- Directions:
Go through the data below. List every line that holds the word "computer".

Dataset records
○ ○ ○ ○

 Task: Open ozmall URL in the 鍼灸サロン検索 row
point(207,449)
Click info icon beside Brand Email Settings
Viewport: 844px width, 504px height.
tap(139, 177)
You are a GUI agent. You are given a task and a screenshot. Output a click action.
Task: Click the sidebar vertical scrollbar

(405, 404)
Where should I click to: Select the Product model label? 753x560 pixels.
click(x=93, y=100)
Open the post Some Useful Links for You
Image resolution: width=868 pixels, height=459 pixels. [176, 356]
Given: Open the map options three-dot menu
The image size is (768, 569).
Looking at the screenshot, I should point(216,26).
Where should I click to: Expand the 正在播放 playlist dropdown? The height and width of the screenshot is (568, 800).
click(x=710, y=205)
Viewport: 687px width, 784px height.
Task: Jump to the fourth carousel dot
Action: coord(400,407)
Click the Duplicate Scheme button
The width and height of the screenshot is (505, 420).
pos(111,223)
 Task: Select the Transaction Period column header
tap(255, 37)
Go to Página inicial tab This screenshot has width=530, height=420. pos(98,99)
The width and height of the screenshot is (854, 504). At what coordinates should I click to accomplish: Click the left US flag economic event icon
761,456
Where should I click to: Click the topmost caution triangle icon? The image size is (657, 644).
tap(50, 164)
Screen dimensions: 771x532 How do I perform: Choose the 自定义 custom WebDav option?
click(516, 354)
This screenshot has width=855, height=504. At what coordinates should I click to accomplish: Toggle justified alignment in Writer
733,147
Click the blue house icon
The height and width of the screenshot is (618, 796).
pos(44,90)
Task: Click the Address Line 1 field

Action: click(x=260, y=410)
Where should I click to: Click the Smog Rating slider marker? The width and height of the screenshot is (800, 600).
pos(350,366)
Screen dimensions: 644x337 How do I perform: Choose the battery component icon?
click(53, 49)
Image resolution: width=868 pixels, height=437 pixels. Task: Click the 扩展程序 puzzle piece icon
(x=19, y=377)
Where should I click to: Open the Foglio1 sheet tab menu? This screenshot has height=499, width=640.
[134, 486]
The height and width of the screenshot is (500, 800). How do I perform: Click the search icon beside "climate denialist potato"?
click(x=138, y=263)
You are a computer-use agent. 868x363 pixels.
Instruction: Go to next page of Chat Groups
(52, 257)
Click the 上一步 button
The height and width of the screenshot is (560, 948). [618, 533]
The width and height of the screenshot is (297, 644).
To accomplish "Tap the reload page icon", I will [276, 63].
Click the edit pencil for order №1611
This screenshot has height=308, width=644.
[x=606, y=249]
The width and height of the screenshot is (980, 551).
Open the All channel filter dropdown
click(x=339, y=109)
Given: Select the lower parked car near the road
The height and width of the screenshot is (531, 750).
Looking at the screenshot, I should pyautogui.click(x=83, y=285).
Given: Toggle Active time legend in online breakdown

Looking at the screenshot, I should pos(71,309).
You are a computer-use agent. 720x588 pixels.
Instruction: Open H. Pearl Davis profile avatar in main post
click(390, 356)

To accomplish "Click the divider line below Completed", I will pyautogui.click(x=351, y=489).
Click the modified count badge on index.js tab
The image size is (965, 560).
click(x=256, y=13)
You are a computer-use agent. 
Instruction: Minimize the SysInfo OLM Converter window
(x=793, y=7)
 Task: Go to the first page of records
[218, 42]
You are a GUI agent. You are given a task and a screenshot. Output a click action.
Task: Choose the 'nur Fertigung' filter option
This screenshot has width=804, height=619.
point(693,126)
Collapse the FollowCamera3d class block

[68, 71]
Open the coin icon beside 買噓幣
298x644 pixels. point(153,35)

○ ○ ○ ○

- Result of this exercise:
You are a computer-use agent. 868x363 pixels.
You are a computer-use agent. 720x588 pixels.
You are a computer-use agent. 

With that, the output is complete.